Can blockchain, IoT, and NFC Technology Provide a Solution?

 

Chris Draper, Managing Director at the Trokt Platform in the US, has some interesting insights on the matter. When Chris was posed with the question of how he started to work on Trokt Platform’s state-of-theart technology to battle the problem of counterfeit products, he reminisced on the team’s journey towards defining the problem: “We realized that because everyone’s got fragments of data everywhere, that no one’s connecting the dots effectively, the real problem that we’re starting to see in this digital world is: What is digital originality? What is digital truth?”

Then, he expands upon the legal aspect of the issue of counterfeit products by elaborating: “So we get to the courts and we got two sides that say… well, ‘I got the right information my idea was first’, and the other one says, ‘I got the right information my idea was first’. Then we go on to spend USD5,000 to USD20,000 on forensic analysis only to come back uncertain. Everyone’s moved everything everywhere. No one knows where the original one is. Original doesn’t even really exist in the digital world anymore.” This led to the realization of the existence of the problem of “how can I walk into any court in the world in an intellectual property case or an IP government compliance case and say, ‘this document is real’, and instantly prove it for cents as opposed to thousands of dollars.”
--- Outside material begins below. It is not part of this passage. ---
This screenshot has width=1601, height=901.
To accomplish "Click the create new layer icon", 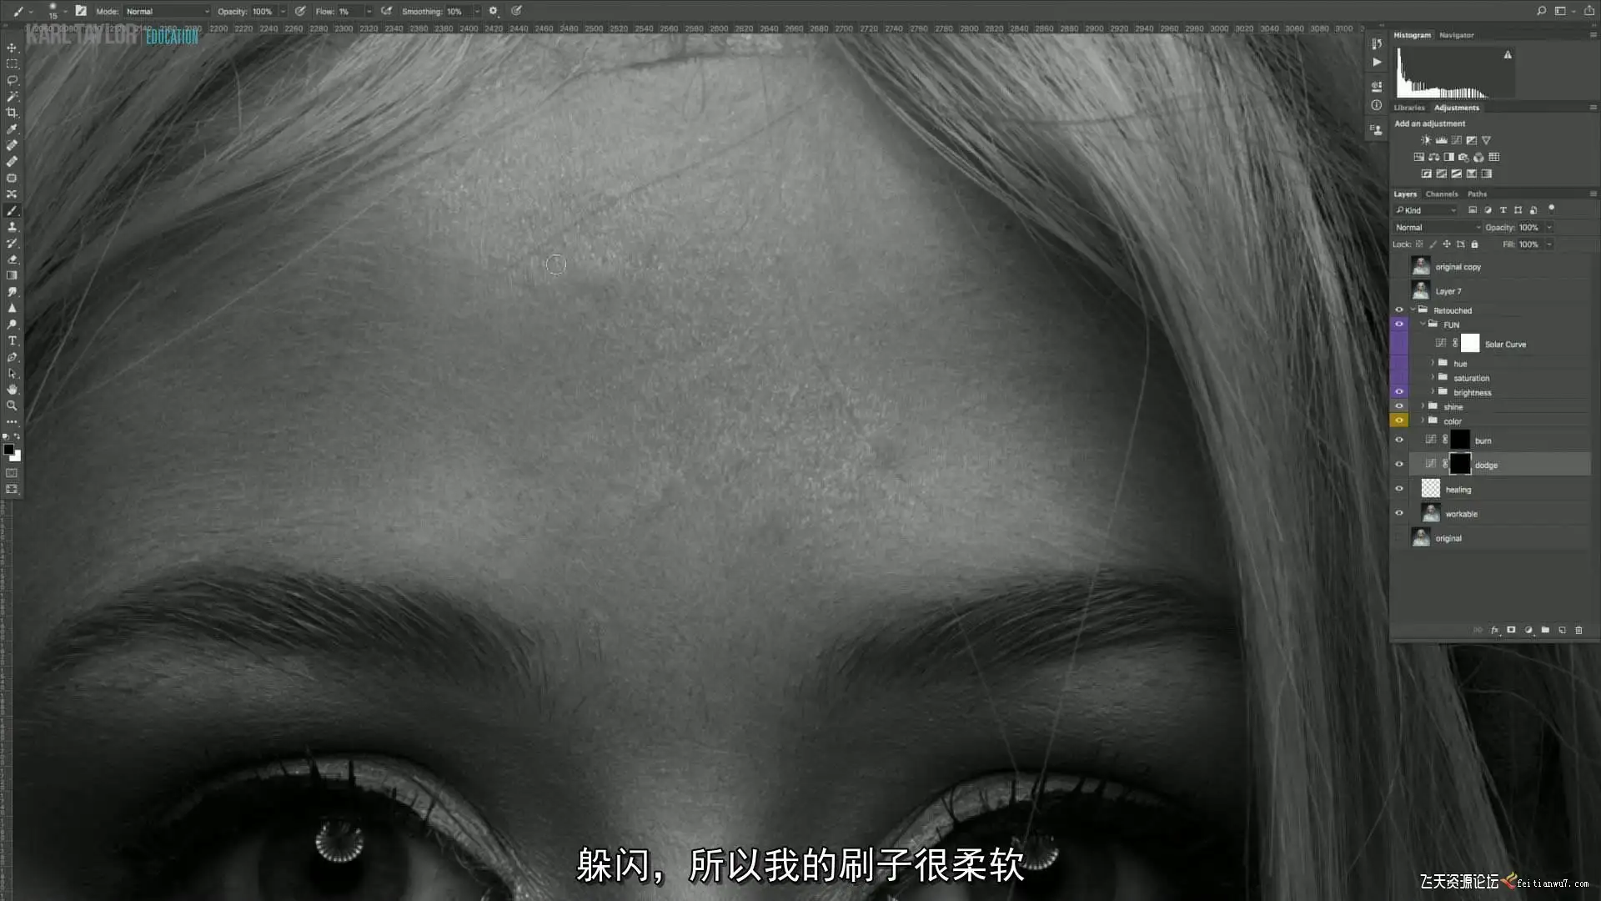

Under Chris’s management, the Trokt Platform found a way to tackle the counterfeit goods problem using a Trokt Blockchain-based technology. Products based on this technology are secure, encrypted and have a unique identity so they can be traced easily to their origin.

Guaranteed Original is doing just that. The company is introducing the GO-ID tag-based in Hanoi that can be scanned with NFC technology that is currently available on any smartphone. Basically, the GO-ID will allow consumers to verify the authenticity of any product and help them to stay away from counterfeit products.

Once the code has been scanned and verified, then the consumers will be able to see all the authentic information about the product, whether it be from a factory or a farm. If it is a fake product, then the code will not be verified and the consumers will know that it is a fake product. The technology allows consumers to connect to the company’s IP address and social media sites and verify the exact location of the production using Google Business GPS Identifying geo-location tags so that fake online businesses will be eliminated.

Consumers will finally be able to buy products and interact with the seller and add positive and negative reviews with more confidence and feel safe when using them since the GO-ID tag will ensure that the product is Guaranteed Original.